The legislation modifies existing state law pertaining to the Maryland Jockey Injury Compensation Fund, Inc., the indsutry-funded but state-organized program which provides worker’s compensation insurance to jockeys in the state. The legislation clarifies that the Fund covers both a jockey injured during live racing and one injured during training hours as long as “the principal earnings of the jockey are based on money earned as a jockey during live racing and not as an exercise rider.”
This legislation takes effect October 1, 2018.
Yet a third piece of industry-supported legislation that passed both houses unanimously and was approved by the Governor April 24 modifies the terms of the state’s support of the “Maryland International” race. perceived as a revived version of the old Washington, DC International at Laurel Park.

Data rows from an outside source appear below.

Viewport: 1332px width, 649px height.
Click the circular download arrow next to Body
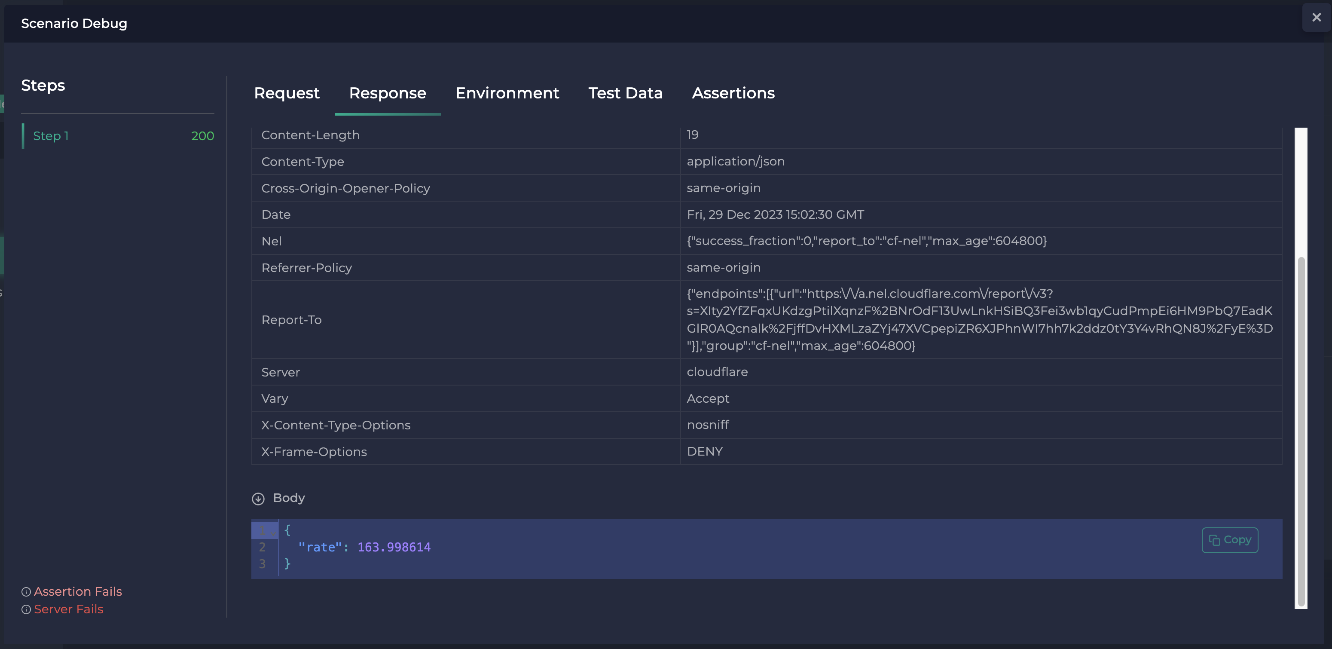coord(258,499)
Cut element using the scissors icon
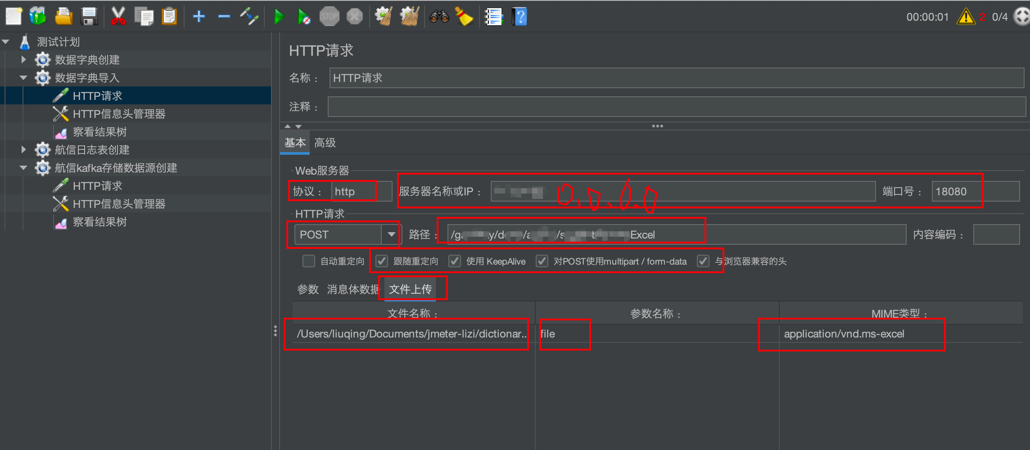The image size is (1030, 450). pos(118,16)
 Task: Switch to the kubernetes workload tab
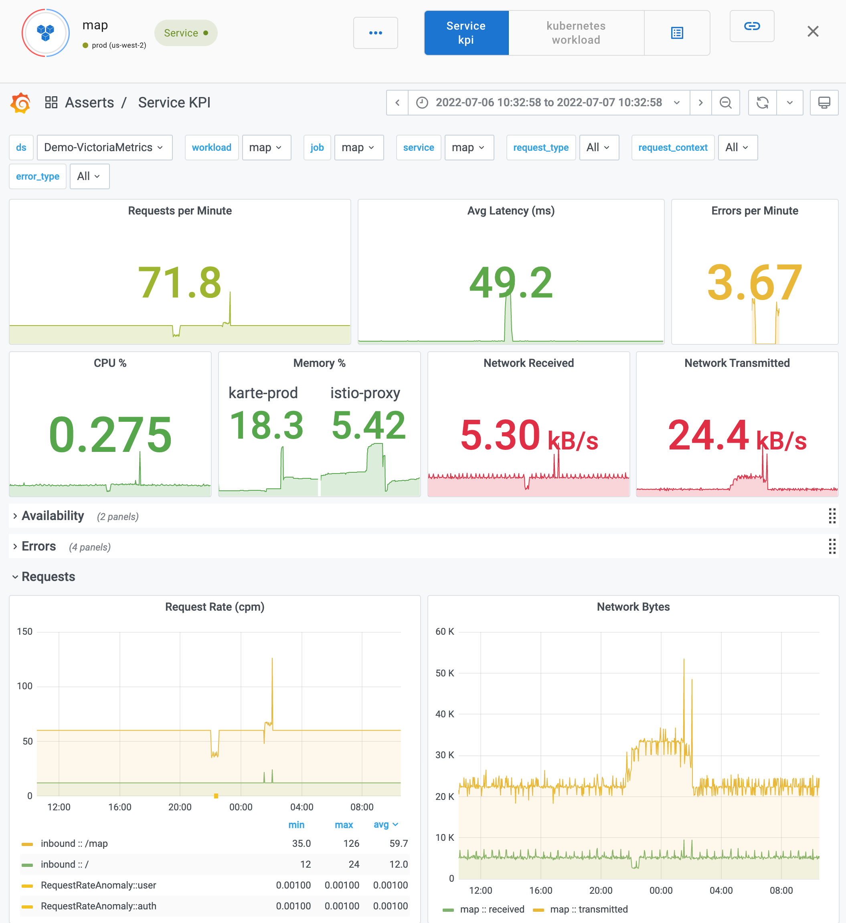[575, 33]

Under the new law, the state will make available up to $500,000 for the International, now defined as “a graded stakes race run on a turf track.” Previously, the law had specified that the International must be a “Grade 1 stakes race,” putting the Maryland Jockey Club in the position of trying to boost a turf stake into Grade 1 territory before accessing the funding.
This change opens the door to bolstering the purse for the “Baltimore Washington International Turf Cup,” formerly the Colonial Turf Cup, a Grade 2 event now owned by the Maryland Jockey Club. It was run in 2017 with a purse of $200,000.
The industry’s success during the 2018 legislation session, Commission chairman Michael Algeo suggested, was the result of its working in concert to achieve its goals. He specifically pointed to the grassroots lobbying Horse Industry day, which he called “very successful.”
“It was really a very productive day,” he added.